■ WORK TO COMPLETE ■
Which lines have the string "computer"? Copy all of them from the entries below.

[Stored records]
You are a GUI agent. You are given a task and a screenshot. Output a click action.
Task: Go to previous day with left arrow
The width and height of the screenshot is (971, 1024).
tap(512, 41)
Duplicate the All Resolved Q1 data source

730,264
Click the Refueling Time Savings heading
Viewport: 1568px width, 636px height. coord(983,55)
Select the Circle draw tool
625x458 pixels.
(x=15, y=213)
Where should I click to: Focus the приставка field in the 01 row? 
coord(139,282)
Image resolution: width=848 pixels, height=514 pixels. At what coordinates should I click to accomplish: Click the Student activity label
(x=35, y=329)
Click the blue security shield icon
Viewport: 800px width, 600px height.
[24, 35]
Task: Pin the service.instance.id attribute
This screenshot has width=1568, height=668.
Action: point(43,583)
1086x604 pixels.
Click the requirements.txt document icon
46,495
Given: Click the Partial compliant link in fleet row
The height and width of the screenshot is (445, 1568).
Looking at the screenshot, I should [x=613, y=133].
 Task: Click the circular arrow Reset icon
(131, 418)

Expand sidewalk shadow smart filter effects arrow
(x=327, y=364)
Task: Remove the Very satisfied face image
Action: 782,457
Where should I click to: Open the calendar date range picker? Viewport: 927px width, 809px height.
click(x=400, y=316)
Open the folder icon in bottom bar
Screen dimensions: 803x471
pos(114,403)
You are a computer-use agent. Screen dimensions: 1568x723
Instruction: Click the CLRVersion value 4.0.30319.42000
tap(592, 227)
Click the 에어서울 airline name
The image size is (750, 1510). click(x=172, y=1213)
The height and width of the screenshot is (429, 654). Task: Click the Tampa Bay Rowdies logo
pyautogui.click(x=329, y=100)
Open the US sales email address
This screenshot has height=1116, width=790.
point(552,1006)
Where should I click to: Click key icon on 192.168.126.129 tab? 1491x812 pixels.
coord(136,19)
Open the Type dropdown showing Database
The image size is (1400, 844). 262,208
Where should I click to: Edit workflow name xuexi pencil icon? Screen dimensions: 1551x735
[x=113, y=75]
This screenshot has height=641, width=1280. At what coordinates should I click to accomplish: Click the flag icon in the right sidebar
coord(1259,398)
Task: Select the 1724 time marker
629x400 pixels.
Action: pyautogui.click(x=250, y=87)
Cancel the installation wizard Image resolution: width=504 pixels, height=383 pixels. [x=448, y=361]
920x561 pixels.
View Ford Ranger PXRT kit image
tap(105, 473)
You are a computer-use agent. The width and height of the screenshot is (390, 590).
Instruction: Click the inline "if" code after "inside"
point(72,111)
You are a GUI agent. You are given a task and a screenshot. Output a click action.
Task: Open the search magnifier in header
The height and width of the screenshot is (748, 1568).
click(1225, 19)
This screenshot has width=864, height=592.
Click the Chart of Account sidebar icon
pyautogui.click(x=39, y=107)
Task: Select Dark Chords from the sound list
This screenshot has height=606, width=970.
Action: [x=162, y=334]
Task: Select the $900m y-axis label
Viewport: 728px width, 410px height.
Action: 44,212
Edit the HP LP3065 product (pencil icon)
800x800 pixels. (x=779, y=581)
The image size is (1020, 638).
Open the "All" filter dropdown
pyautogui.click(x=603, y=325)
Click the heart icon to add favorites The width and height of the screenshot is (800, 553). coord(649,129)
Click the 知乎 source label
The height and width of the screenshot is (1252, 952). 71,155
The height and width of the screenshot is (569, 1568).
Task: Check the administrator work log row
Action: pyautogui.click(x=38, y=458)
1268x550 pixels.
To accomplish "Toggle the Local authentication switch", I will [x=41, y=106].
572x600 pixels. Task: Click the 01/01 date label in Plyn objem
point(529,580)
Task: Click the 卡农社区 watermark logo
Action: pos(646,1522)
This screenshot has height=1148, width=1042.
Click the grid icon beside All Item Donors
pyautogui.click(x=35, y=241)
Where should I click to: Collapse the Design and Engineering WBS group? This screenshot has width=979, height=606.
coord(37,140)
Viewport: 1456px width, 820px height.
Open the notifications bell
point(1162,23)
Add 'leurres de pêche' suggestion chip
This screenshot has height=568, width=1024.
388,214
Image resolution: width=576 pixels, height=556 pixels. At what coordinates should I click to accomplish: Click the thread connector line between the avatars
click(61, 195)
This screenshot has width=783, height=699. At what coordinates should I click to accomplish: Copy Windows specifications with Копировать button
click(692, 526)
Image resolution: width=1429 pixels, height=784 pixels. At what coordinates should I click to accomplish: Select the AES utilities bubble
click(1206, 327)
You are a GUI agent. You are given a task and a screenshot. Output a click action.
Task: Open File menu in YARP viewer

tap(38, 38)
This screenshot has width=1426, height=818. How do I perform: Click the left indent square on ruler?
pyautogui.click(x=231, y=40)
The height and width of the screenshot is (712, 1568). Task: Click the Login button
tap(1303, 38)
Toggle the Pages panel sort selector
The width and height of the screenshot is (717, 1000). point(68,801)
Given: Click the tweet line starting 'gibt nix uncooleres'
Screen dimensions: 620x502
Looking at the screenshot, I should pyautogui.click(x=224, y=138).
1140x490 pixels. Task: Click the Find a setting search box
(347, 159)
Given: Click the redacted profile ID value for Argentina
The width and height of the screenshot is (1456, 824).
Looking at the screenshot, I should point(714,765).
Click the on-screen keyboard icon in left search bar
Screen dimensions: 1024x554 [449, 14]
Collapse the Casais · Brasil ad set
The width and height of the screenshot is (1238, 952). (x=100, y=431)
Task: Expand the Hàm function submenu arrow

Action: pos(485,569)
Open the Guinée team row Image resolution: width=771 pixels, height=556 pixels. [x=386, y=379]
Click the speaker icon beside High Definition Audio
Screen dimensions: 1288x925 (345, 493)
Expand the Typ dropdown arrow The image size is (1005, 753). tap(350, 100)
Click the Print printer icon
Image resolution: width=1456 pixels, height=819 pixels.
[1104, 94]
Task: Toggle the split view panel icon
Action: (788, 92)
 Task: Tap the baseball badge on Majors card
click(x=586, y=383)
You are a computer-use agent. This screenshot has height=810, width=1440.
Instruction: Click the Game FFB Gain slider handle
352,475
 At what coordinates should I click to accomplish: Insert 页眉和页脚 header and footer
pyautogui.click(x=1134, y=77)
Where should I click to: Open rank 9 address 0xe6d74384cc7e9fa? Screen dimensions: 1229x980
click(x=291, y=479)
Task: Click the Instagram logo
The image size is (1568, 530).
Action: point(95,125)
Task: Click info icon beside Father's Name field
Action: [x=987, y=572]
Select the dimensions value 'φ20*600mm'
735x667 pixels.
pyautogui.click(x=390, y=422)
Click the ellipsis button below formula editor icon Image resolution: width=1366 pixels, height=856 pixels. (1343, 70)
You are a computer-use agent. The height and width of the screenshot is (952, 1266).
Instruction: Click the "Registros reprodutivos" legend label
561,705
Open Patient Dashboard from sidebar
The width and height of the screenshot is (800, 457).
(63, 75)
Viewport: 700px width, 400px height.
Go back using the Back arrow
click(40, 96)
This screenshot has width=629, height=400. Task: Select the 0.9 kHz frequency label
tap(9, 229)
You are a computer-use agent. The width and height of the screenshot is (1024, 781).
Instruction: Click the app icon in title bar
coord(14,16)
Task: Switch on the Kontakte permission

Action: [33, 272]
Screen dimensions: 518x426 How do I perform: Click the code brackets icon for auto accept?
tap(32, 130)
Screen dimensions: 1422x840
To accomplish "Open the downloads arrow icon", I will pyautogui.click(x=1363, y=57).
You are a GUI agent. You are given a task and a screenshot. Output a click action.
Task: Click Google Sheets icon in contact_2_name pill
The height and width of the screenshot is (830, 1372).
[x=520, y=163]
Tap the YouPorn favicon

■ RESPONSE ■
You are a computer-use agent. Screen dimensions: 1568x723
You are a computer-use agent. The width and height of the screenshot is (390, 590).
You are a computer-use agent. This screenshot has height=810, width=1440.
You are a computer-use agent. The height and width of the screenshot is (952, 1266).
You are a computer-use agent. The width and height of the screenshot is (1024, 781).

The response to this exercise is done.